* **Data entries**
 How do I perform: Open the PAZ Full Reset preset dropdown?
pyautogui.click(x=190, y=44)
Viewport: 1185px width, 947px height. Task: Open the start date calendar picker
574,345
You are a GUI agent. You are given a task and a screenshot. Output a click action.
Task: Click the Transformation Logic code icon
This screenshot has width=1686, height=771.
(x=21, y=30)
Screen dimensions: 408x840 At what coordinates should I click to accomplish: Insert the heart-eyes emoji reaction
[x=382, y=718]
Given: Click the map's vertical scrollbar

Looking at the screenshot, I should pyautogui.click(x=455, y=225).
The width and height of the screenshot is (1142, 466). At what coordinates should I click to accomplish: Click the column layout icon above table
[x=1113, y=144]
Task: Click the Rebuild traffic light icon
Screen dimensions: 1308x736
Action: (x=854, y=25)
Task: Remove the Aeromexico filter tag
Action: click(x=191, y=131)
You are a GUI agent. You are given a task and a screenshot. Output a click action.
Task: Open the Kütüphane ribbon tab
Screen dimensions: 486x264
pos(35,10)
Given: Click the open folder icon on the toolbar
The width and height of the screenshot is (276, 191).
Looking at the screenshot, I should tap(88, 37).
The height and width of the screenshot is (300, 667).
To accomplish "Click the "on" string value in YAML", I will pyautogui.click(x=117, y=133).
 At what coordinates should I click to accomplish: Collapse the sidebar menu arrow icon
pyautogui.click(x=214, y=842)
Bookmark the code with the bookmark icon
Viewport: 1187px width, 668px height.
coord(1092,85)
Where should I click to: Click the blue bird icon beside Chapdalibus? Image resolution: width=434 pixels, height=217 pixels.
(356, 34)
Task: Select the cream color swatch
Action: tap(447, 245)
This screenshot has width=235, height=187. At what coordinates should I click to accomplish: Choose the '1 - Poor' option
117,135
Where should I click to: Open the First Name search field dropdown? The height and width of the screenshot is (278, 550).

* **PROBLEM REQUIREMENTS**
Rewrite all the data entries above, swapping "Screen dimensions" for "Screen size" wherever it occurs and leaving every other character as it is.

* **OUTPUT FOR THIS EXERCISE**
 How do I perform: Open the PAZ Full Reset preset dropdown?
pyautogui.click(x=190, y=44)
Viewport: 1185px width, 947px height. Task: Open the start date calendar picker
574,345
You are a GUI agent. You are given a task and a screenshot. Output a click action.
Task: Click the Transformation Logic code icon
This screenshot has width=1686, height=771.
(x=21, y=30)
Screen size: 408x840 At what coordinates should I click to accomplish: Insert the heart-eyes emoji reaction
[x=382, y=718]
Given: Click the map's vertical scrollbar

Looking at the screenshot, I should pyautogui.click(x=455, y=225).
The width and height of the screenshot is (1142, 466). At what coordinates should I click to accomplish: Click the column layout icon above table
[x=1113, y=144]
Task: Click the Rebuild traffic light icon
Screen size: 1308x736
Action: (x=854, y=25)
Task: Remove the Aeromexico filter tag
Action: click(x=191, y=131)
You are a GUI agent. You are given a task and a screenshot. Output a click action.
Task: Open the Kütüphane ribbon tab
Screen size: 486x264
pos(35,10)
Given: Click the open folder icon on the toolbar
The width and height of the screenshot is (276, 191).
Looking at the screenshot, I should tap(88, 37).
The height and width of the screenshot is (300, 667).
To accomplish "Click the "on" string value in YAML", I will pyautogui.click(x=117, y=133).
 At what coordinates should I click to accomplish: Collapse the sidebar menu arrow icon
pyautogui.click(x=214, y=842)
Bookmark the code with the bookmark icon
Viewport: 1187px width, 668px height.
coord(1092,85)
Where should I click to: Click the blue bird icon beside Chapdalibus? Image resolution: width=434 pixels, height=217 pixels.
(356, 34)
Task: Select the cream color swatch
Action: tap(447, 245)
This screenshot has width=235, height=187. At what coordinates should I click to accomplish: Choose the '1 - Poor' option
117,135
Where should I click to: Open the First Name search field dropdown? The height and width of the screenshot is (278, 550).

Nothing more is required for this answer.